The strongest parts of Laudato Si’, the latest papal encyclical, are the first sections of Chapter Three, “The Human Roots of the Ecological Crisis,” where Pope Francis addresses the quest for limitless power that has been the dominant ambition of the Western world since the Renaissance: power over nature, and—since, as he points out, humanity is a part of nature—power over human society and the individual persons who compose it.  While acknowledging the benefits science and technology have brought in recent centuries, Francis reminds us that “nuclear energy, biotechnology, information technology, knowledge of our DNA, and many other abilities which we have acquired, have given us tremendous power.  More precisely, they have given those with the knowledge, and especially the economic resources to use them, an impressive dominance over the whole of humanity and the entire world.  Never has humanity had such power over itself, yet nothing ensures that it will be used wisely, particularly when we consider how it is currently being used.”  From the Christian perspective, the tendency (which is also a temptation) of modern men to idolize power for its own sake and to elevate man to Master of the Universe is more dangerous still.  This particular theme merits an encyclical of its own.

_Recorded information_:
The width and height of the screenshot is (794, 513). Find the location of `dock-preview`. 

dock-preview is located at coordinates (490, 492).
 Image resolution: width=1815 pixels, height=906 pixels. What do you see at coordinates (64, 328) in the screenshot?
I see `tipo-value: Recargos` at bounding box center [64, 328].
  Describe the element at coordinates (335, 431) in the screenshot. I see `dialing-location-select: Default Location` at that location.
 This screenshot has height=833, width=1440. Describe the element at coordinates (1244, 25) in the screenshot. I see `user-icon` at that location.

_Exercise directions_: Please write out the whole Laudato Si’ passage from the top of the page again, word for word.

_Solution to the exercise_:
The strongest parts of Laudato Si’, the latest papal encyclical, are the first sections of Chapter Three, “The Human Roots of the Ecological Crisis,” where Pope Francis addresses the quest for limitless power that has been the dominant ambition of the Western world since the Renaissance: power over nature, and—since, as he points out, humanity is a part of nature—power over human society and the individual persons who compose it.  While acknowledging the benefits science and technology have brought in recent centuries, Francis reminds us that “nuclear energy, biotechnology, information technology, knowledge of our DNA, and many other abilities which we have acquired, have given us tremendous power.  More precisely, they have given those with the knowledge, and especially the economic resources to use them, an impressive dominance over the whole of humanity and the entire world.  Never has humanity had such power over itself, yet nothing ensures that it will be used wisely, particularly when we consider how it is currently being used.”  From the Christian perspective, the tendency (which is also a temptation) of modern men to idolize power for its own sake and to elevate man to Master of the Universe is more dangerous still.  This particular theme merits an encyclical of its own.